In the UK, you have some world leaders in patient safety, for example, Dame Sally Davies [chief medical officer for England], who has become a vital figure in promoting efforts to prevent medication-resistant infection, a big part of which is better use of antibiotics. Sir Liam Donaldson [past chief medical officer for England] is another person of international stature who has focused world attention on patient safety for more than two decades. Hundreds of countries now have patient safety projects that probably wouldn’t be there without him.
My one regret is that I no longer see patients
You started your working life in paediatrics. What took you into healthcare policy and was it the right decision?
When I was at Harvard, the medical school had a joint programme with the John F Kennedy School of Government, so it was possible to get a Masters in Public Policy as well as a medical degree. That was probably the most important influence because I found it interesting to think about the regulatory, statutory and management environment when I was seeing patients and how this was allowing me to do my work properly — or not. I soon came to see that unless we work on systems of care as a whole, even very dedicated clinicians are impeded in getting their work done. My one regret is that I no longer see patients. I became so busy in the world of policy, management and improvement that I couldn’t keep up the ongoing study and practice that would have allowed me to continue to see patients, and I miss that every day.
You have a multitude of roles in the US, the UK and elsewhere. How do you have time for them all, and which give you most pleasure?
They energise and inspire me, and I always do better when I’m watching and learning from people, so I can carry lessons elsewhere. It’s demanding but satisfying. What gives me most pleasure is when I’m visiting a doctor, hospital ward or healthcare facility, because it’s where the meaning is. It reminds me about real people who are trying to have safe and successful lives. We can write all the rules we want and do all the measuring we want, but none of it matters until one person has their suffering relieved, their safety enhanced or their talents maximised.
What impact do you expect the Trump presidency to have on US healthcare, and what would be your advice to him?

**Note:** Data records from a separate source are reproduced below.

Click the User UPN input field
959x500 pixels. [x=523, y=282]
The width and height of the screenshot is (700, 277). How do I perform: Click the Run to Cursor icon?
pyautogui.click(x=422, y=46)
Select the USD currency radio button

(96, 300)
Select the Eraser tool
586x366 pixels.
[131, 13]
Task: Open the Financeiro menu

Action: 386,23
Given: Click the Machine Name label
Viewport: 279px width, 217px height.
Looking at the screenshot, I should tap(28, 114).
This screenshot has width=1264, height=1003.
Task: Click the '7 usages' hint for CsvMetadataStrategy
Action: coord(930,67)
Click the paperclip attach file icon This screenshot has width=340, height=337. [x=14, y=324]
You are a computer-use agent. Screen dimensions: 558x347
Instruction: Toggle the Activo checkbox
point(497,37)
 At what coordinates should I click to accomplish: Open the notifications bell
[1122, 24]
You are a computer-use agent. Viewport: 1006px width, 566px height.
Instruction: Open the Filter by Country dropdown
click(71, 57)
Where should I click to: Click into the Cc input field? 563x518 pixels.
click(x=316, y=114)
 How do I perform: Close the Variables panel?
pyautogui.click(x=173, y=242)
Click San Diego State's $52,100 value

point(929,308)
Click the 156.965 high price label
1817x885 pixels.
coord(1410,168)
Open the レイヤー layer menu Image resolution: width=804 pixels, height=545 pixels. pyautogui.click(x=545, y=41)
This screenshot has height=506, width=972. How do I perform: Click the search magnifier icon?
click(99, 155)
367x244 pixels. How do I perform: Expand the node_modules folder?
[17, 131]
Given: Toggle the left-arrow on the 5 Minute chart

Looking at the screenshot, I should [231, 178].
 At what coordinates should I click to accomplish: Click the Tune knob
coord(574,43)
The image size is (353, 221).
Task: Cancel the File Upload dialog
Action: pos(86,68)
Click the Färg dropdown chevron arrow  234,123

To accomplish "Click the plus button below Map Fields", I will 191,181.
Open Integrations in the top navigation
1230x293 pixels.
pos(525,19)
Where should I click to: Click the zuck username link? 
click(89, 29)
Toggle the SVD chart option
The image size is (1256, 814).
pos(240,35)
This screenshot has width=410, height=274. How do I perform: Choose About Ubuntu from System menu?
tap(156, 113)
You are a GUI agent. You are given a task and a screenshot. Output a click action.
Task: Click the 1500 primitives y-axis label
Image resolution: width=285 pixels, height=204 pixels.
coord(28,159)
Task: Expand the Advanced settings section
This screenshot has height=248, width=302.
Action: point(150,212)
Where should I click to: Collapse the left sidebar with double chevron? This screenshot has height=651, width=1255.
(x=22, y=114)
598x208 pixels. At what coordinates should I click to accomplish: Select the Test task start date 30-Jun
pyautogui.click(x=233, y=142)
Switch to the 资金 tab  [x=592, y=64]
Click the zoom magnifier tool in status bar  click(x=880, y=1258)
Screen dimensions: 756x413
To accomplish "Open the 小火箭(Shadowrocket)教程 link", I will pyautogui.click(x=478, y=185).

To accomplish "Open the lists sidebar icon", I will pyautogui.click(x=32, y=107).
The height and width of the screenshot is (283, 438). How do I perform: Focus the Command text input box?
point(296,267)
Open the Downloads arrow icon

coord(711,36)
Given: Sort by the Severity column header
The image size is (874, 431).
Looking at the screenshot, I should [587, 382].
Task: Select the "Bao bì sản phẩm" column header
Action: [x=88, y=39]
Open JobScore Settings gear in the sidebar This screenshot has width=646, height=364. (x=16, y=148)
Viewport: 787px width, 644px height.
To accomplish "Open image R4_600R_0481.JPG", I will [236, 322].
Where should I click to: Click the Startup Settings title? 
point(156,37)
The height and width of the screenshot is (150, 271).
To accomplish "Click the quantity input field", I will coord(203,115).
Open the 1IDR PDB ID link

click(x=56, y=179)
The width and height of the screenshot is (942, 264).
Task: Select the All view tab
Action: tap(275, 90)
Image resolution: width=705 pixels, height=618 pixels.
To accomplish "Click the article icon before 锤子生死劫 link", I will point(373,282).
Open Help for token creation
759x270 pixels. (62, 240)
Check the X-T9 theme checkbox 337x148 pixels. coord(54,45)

No one knows yet. I’m worried because in some of his rhetoric and his early appointments, president Trump is showing a concerning willingness to do things that might lead to less accessible care, especially for people of low income. He also seems to be planning to decrease our nation’s investment in supporting the redesign of care – which is badly needed — and to place a greater burden on individuals who are most vulnerable. Hopefully it won’t happen but, right now, we have to be on alert.
My advice to president Trump would be to ensure that healthcare is a human right in America — and mean it
From time to time, Trump has said he doesn’t want to take away aspects of Obamacare that are dear to people’s hearts, such as ‘guaranteed issue’, which means care for people with pre-existing illnesses. However, as we see the policy ideas that are coming forward, it’s hard to see how they can accomplish the decreases in support for healthcare coverage on the one hand and still insist on guaranteed issue so, potentially, many millions of people could lose insurance coverage.
My advice to him would be to ensure that healthcare is a human right in America — and mean it — and invest public and private resources for continuing improvement in care, including development of integrated care at the core of our health system.